Dataset excerpt:
***
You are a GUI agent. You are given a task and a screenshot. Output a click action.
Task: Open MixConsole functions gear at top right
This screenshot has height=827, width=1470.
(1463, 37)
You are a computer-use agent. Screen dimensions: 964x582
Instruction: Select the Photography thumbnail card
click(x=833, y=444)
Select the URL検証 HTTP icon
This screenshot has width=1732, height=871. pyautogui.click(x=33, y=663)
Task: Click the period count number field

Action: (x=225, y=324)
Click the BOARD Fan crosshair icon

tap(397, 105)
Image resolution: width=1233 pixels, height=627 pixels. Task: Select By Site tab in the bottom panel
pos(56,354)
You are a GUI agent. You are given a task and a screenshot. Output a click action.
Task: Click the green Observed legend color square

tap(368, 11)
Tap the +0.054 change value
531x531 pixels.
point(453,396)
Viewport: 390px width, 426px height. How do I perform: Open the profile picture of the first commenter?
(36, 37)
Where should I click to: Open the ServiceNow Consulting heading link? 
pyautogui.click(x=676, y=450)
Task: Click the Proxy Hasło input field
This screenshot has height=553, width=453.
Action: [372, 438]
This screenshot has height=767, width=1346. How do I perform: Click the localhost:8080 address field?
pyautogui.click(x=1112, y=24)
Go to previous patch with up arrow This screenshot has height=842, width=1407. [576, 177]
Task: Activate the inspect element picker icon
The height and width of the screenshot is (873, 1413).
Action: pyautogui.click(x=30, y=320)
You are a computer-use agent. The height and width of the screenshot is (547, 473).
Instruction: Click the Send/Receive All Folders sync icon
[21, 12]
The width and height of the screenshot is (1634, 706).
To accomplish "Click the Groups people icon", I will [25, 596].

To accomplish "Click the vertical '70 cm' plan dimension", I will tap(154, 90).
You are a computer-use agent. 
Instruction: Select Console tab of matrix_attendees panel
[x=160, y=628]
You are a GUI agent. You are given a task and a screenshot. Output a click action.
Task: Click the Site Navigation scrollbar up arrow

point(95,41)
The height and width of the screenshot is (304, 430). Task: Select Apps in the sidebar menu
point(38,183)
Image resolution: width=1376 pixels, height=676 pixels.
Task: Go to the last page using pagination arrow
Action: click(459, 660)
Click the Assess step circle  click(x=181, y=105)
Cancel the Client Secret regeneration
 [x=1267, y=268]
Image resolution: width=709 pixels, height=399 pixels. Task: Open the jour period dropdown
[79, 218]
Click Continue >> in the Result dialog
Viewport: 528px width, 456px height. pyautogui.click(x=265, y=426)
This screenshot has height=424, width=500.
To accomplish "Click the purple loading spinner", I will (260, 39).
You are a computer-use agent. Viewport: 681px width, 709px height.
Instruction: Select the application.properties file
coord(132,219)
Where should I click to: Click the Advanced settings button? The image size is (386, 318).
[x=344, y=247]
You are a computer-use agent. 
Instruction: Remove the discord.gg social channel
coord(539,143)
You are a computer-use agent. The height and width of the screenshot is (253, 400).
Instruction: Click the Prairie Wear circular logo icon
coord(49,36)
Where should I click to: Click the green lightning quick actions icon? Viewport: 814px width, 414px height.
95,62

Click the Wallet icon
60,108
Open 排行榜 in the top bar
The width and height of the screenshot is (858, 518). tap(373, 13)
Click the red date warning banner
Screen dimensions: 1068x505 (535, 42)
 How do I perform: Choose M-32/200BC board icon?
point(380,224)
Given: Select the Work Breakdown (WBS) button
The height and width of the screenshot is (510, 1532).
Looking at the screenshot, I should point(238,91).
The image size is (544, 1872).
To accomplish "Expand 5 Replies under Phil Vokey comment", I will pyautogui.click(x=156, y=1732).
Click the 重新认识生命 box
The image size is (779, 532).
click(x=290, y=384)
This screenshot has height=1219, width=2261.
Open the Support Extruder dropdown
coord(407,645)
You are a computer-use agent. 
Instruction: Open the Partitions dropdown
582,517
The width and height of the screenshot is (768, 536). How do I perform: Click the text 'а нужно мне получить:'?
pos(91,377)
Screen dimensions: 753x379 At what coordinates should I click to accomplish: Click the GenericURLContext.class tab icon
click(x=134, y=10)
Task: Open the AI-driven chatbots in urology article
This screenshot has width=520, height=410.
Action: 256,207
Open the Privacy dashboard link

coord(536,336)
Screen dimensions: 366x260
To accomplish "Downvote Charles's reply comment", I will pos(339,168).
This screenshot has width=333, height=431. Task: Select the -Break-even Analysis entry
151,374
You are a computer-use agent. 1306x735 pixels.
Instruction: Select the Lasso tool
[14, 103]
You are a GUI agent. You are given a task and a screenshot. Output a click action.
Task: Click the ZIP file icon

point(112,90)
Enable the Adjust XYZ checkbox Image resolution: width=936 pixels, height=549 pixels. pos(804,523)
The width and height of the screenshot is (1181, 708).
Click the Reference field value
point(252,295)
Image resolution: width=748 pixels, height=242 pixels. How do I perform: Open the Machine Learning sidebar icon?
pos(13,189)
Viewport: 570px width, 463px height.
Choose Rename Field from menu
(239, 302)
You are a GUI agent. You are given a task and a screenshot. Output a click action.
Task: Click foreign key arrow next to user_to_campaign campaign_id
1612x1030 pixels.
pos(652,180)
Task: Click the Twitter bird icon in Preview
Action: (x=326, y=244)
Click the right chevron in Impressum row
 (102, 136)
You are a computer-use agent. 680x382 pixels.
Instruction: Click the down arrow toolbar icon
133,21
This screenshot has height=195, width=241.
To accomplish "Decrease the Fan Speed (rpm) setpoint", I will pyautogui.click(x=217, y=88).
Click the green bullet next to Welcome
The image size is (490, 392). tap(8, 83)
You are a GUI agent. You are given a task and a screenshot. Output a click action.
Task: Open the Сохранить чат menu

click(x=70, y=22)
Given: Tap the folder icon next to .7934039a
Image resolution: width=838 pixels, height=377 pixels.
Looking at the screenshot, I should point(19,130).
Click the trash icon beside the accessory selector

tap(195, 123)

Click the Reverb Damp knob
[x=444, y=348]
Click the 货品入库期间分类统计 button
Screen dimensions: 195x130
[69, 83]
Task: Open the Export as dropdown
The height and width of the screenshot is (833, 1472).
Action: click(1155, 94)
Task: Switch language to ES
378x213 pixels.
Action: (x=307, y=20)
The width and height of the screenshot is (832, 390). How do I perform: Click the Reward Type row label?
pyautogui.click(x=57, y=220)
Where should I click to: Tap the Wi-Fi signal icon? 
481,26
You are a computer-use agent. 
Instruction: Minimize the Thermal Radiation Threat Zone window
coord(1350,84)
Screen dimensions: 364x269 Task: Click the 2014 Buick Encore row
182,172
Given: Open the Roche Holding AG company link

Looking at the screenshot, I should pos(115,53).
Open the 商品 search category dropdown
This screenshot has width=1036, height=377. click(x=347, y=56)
***
PROBLEM STATEMENT - Locate every line above that contains the word "button" and copy each one. Case counts.

SOLUTION TO THIS EXERCISE -
Where should I click to: Click the Advanced settings button? The image size is (386, 318).
Given: Select the Work Breakdown (WBS) button
Click the 货品入库期间分类统计 button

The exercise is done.